I had the opportunity to co-direct and animate a stop-frame piece for Ubisoft, and had absolutely no idea what I was doing, which I loved because 3D softwares always have solutions and plugins to help you out. Here we were left with our bare-hands, a lot of troubleshooting and a tight delivery date (we were only two working on this). I have always enjoyed challenges and finding solutions to problems, and so I instantly fell in love with manual effects and in-camera gimmickry as they look great on screen and most importantly they are so much fun to create.
What are the most challenging aspects of the production process and which parts of film making do you enjoy the most?
Getting the idea right, designing the layout in 3D to make sure it looks nice and graphic become very obsessive for me, so although they are not necessarily challenging they become so with the amount of time I spend working and re-working something before production starts. Then figuring out how to build the contraptions and effects manually is the best part.
My whole body of work is based on experimentation. When I was in Montreal we didn’t have big teams that spent weeks developing the effects, we mostly had one-shot opportunities to make something work, and that is where the thrill of it comes in.
Is it mainly CGI or in-camera work?
Always in-camera, although putting a touch of CG can always add that extra dazzle that makes people wonder how it was made, I have used it rarely since switching to physical setups.
How do you make the decision on which materials to use? What comes first, the materials or the story?
The story is always first, but the technique is never far behind so I try to work my pieces as a collaboration between the former and the latter. Materials mostly come in play when the idea is locked, although when it came to melting that 6kg Greek statue in the Hello Play promo I had a pretty good feeling that white chocolate would have a particularly nice effect.
Do you storyboard your films meticulously or do they evolve as you work?

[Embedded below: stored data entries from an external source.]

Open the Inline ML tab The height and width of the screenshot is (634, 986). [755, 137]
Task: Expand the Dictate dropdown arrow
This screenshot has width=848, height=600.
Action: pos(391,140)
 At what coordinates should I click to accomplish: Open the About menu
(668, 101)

I tend to actually design layouts in 3D that are replicas to the final result. That way I can play with the design and get it right, and see if the story works by putting the animatic together. Everything is locked before shooting in terms of look, story and design, but I keep some improvisation with how people or objects evolve in those frames.
Do you write your own narratives, such as your award winning film Fortunes, or do you collaborate with writers?

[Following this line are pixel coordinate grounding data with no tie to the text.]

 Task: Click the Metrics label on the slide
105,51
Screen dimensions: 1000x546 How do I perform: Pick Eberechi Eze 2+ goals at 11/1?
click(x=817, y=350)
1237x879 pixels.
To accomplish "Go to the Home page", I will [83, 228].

I write my own narratives, but would love to collaborate more with writers and develop a more cinematographic approach to my work. This is my new challenge for 2015.
How detailed are the commercial briefs given to you? For instance how did your treatment evolve for the Hello Play NYE promo?

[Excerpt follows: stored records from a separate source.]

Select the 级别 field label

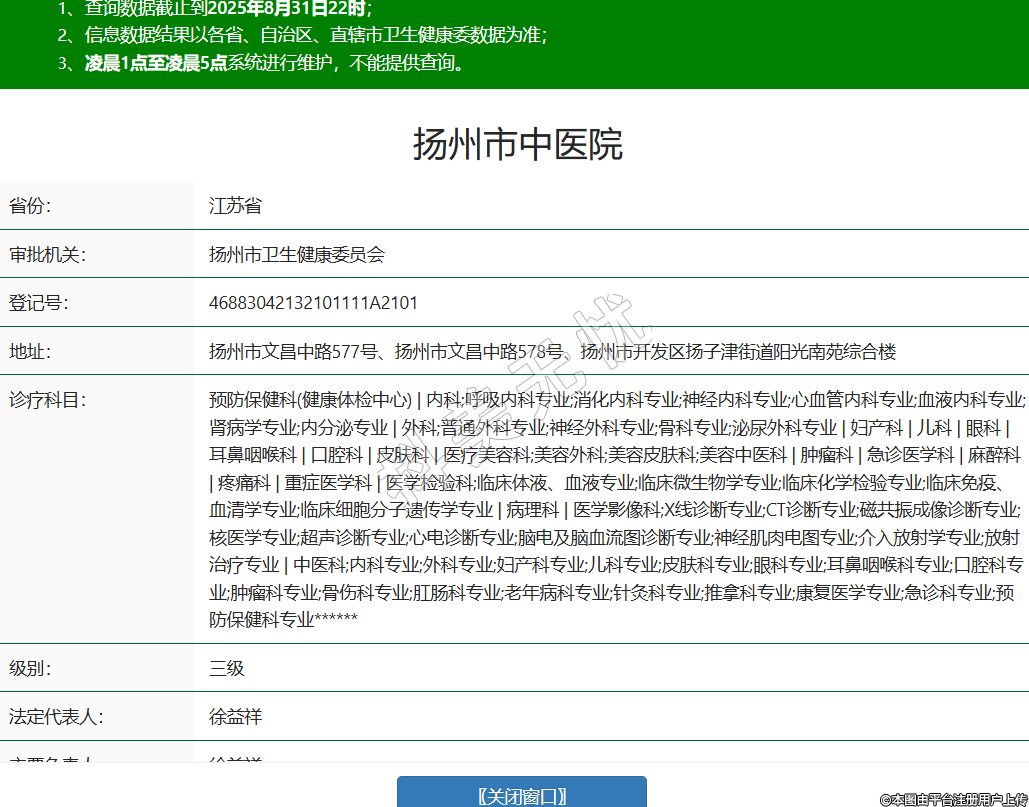[x=30, y=668]
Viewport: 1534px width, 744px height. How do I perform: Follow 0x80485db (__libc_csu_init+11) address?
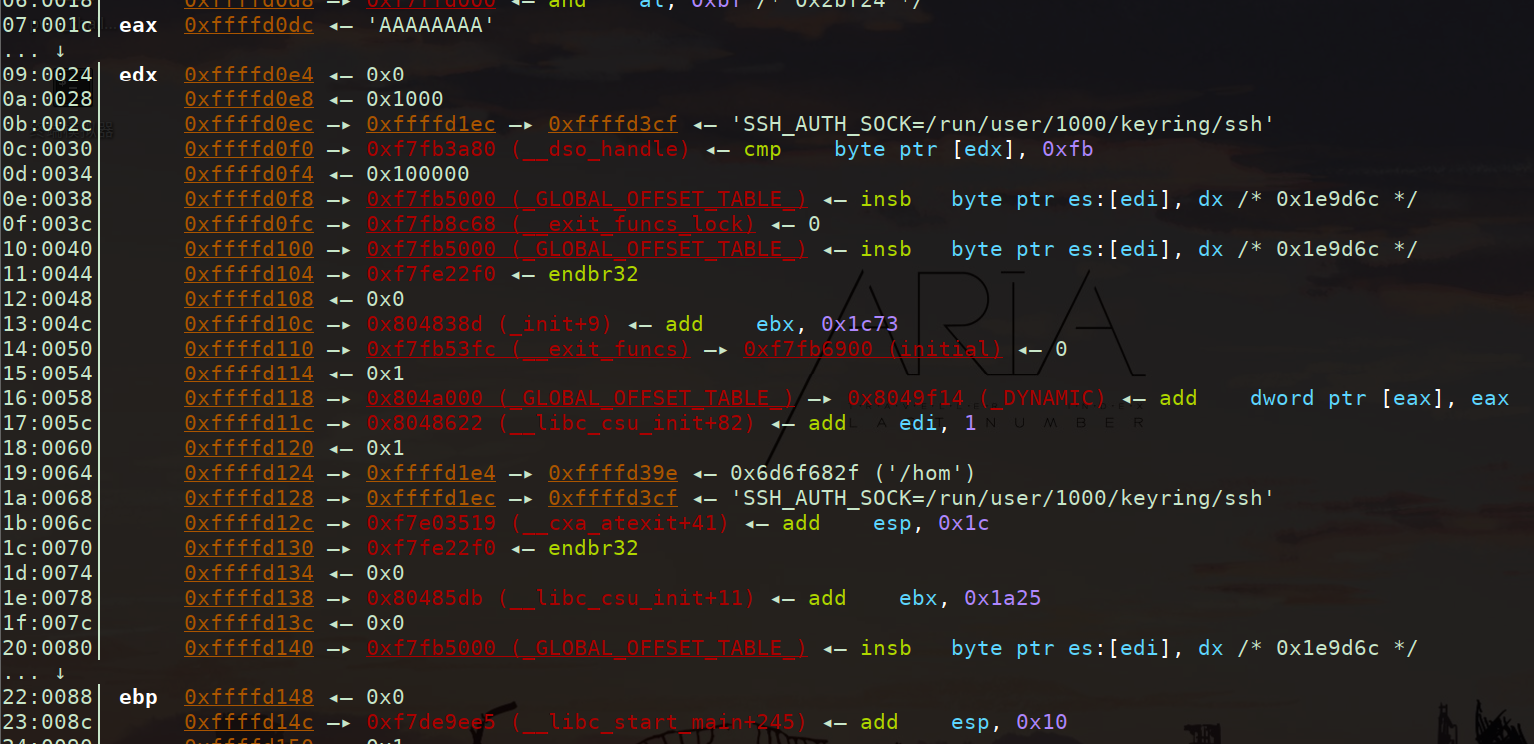(560, 598)
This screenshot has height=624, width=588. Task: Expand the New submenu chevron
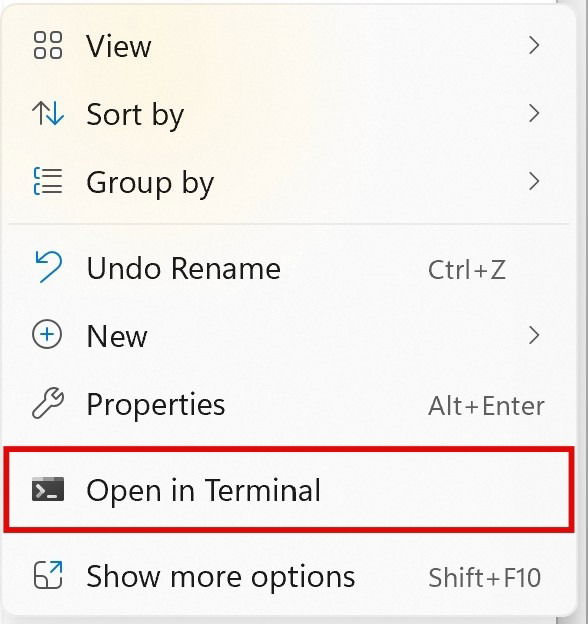tap(534, 335)

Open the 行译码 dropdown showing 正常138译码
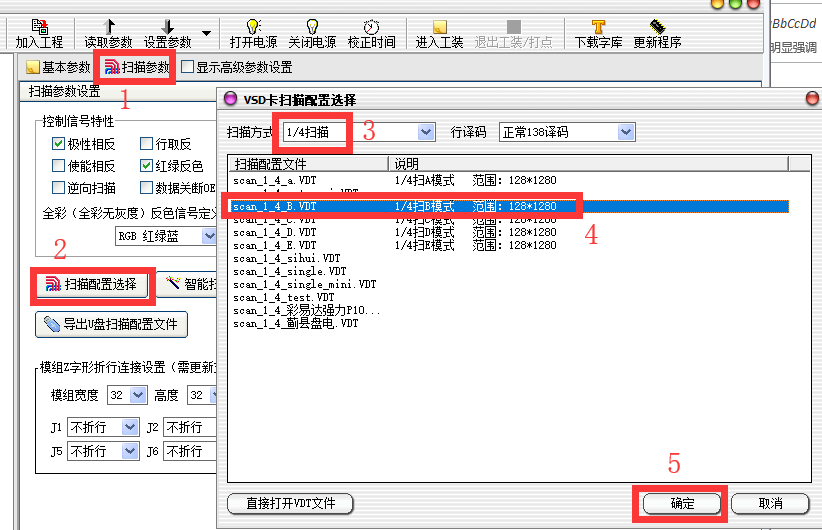(x=626, y=132)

I’ve been lucky enough to either be able to work organically with agencies on briefs, or have complete creative control. I love teaming up with the creatives to make the initial brief evolve quite a lot, as it’s usually a fun and productive process. For Hello Play I was given complete creative control.
When you’re writing a narrative do you often base the idea around a technique that you’d like to try out?
I always write the idea first, and shape the technique to fit the initial idea. After I try to get both to flow together logically.
The sound effects are very effective in your work. Do you collaborate with an audio recordist or do you also make your own sounds?
I work a lot with a Montreal based studio called Nookaad, we have all been good friends for a long time and since I can get quite meticulous about sound, it’s great to have a sound studio I can actually experiment with.
Which project has been, for you, the most interesting to work on?
The Passion Pit music video, as it was the first time I was dealing with an actor-driven narrative, as well as mixing in a large and surreal environment, all that in 4 1/2 minutes which is the longest time frame I’ve had to work on in just three weeks. I would definitely love to do more narrative work and music videos.